Jeszcze tydzień temu żadne znaki na niebie i ziemi nie wskazywały na to, że do Bayernu Monachium tego lata dołączy jeszcze jeden zawodnik. Wszystko uległo zmianie przy okazji wizyty Bawarczyków na meczu w Barcelonie. Podczas tej wyprawy udało się niespodziewanie przeprowadzić transfer Marka van Bommela, o którego Bayern zabiegał już w lecie 2005 i w marcu 2006 roku.

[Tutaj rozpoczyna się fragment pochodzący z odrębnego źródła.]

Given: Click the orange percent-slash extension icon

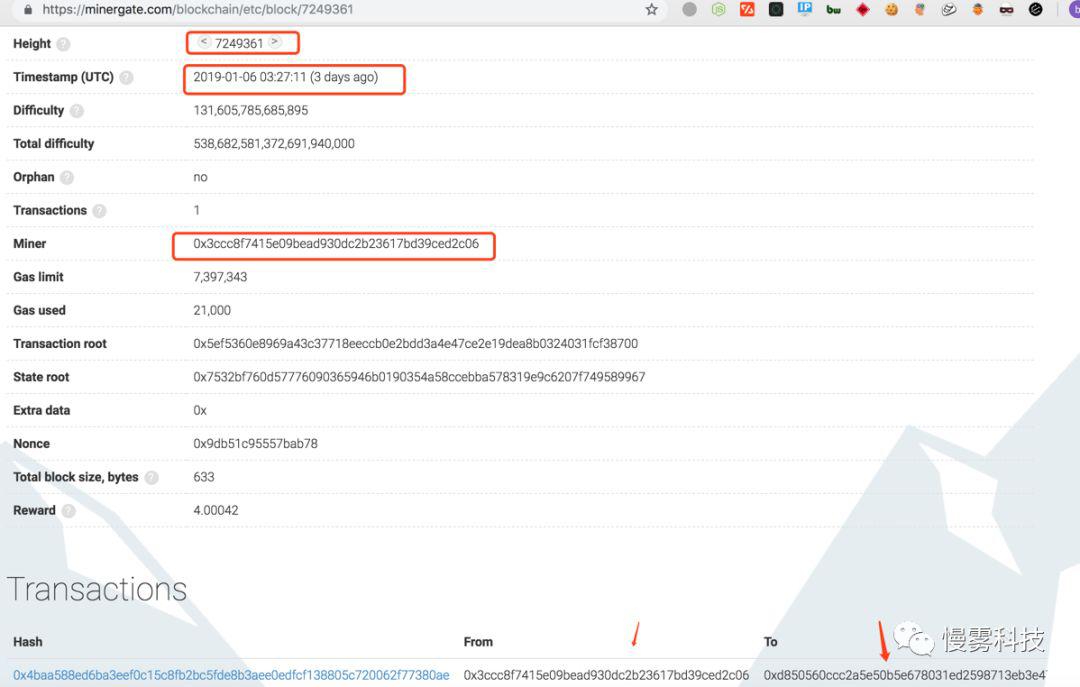Looking at the screenshot, I should [x=747, y=10].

- We wtorek dowiedzieliśmy się, że Mark van Bommel z powodu swojej osobistej sytuacji chciałby odejść z Barcelony, więc zareagowaliśmy - powiedział trener Felix Magath. Menedżer Bayernu Uli Hoeness w sobotnie po południe zdradził kulisy rozmów z kierownictwem Barcelony i trenerem Frankiem Rijkaardem: - W krótkim czasie zdecydowaliśmy, że powinniśmy zająć się tą sprawą. Pod koniec tygodnia rozmowy stały się bardziej zaawansowane i w sobotę około godziny 14:30 osiągnęliśmy telefoniczne porozumienie z Barceloną.

W Monachium na trzy lata

Warunki transferu są następujące: Barcelona otrzyma za piłkarza 6 milionów euro, a van Bommel podpisze trzyletni kontrakt. Sztab medyczny Bayernu czeka na przybycie Holendra do Monachium na początku tygodnia. Po testach medycznych umowa z Bayernem ma zostać podpisana.

Lider i organizator gry

Do Monachium van Bommel został sprowadzony jako piłkarz i jako osobistość. Ma nie tylko pomóc w organizacji gry, ale stać się również liderem młodej drużyny Bayernu. - Van Bommel pokazał jeszcze w barwach PSV Eindhoven, że ma niesamowitą charyzmę. Znaleźliśmy właściwego człowieka dla Bayernu - sądzi Magath.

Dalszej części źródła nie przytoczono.